一年之内,老屋难得有一次这样掸尘出新的机会。兄弟几个分工,从第一道掸尘开始,过后,再将桌子板凳、坛坛罐罐的一应物件,用抹布擦拭干净。上午打扫完,下午接着糊报纸。老屋年份久了,四周的木质墙板不再鲜亮,糊一层新报纸,既装饰了房间,又可以防止灰尘脱落。这时父亲搬出准备好的几摞报纸和半脸盆的浆糊。糊报纸是一项快乐的全家运动。我的大哥站在梯子的顶端,从天花板开始粘贴,报纸刷浆糊由父亲负责,他从不放心让我们刷,说我们刷得不均匀,到了梅雨季节容易发霉。二哥、姐姐、我依次把刷过浆糊的报纸传递给站在梯子上的大哥。若是“五一”“国庆”这些节日的报纸,父亲会将套红的版面留在外面,好让房间增添几分喜庆的氛围。因为天气太冷,我们的双手冻得通红。这时母亲定会搬来一只木炭火盆,让我们过来烘手取暖。我家有两间大房间、一间阁楼,这样的工程不是一个下午就能完工的,需要两三天的工夫。讲究的人家,还要在报纸上面再糊一层白纸,晾干之后顿时满屋雪亮,四壁生辉,比刷石灰水的效果还要好。
过年的第二道程序是理发。好在我们大屋里就有一位剃头师傅,那几天来理发的人非常多,我们却不用排队等候。在剃头师傅手下,孩子们千篇一律的“马桶盖”发型,理完后颈脖子发青,呼呼的冷风从领口直灌到后背。每理好一个小孩的头发,剃头师傅都要在他的脑门上拍一巴掌,旁边的小孩就会喊,“剃头三巴掌,不生癞痢不生疮”。理过发,再到澡堂子洗个痛快澡,老屋和个人俱是容光焕发、面貌一新。

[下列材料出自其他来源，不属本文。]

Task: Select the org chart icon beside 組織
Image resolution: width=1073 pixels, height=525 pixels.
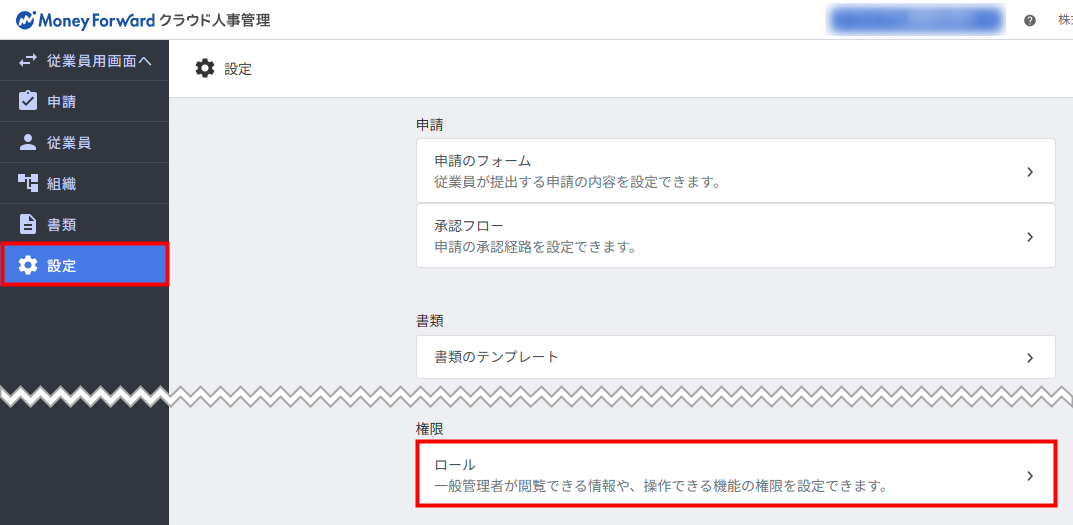Action: coord(28,183)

接下来是请师傅上门来炸油货。当年条件有限,糕点甜食平时置办不起,待到过年,家家都有一堆孩子,为“吃货”们备足过年的吃食是头等大事。请到我家来帮忙的,年年都是药店的王师傅。王师傅抓药论钱论两很是在行,白案的手艺也不差。他会制作芝麻小炸(一种面食小吃)、鸡蛋馓子,也会包春卷、做糍粑、炸豆腐。忙到半夜结束,我的老祖母总会打三个溏心蛋、泡一碗炒米,酬谢王师傅。不要小看溏心蛋,那年头可是最高的礼遇,相当于现今的大餐。
油货炸完,还要炒瓜子花生、做炒米糖、做米酒、打年糕、磨元宵。我家有一台厚重的老石磨,到了腊月,左邻右舍会来磨元宵粉。无雨无雪的晚上,大家会把石磨抬到院子里的歪脖树下,挂起一盏灯,连夜磨元宵粉,所谓“路迢迢而非远,石迭迭而无山,雷轰轰而未雨,雪飘飘而不寒”。尽管是隆冬的寒夜,却有的是温暖,有的是浓浓的年味。
忙完了这一切,盼望已久的大年三十终于来到。漂亮的新衣穿起来,大红的灯笼挂起来,吉祥的春联贴起来,噼噼啪啪的鞭炮响起来。那是怎样的喜庆欢快,怎样的激动人心?儿时的年味那么醇厚,那么清晰可见,令人回味,永生难忘。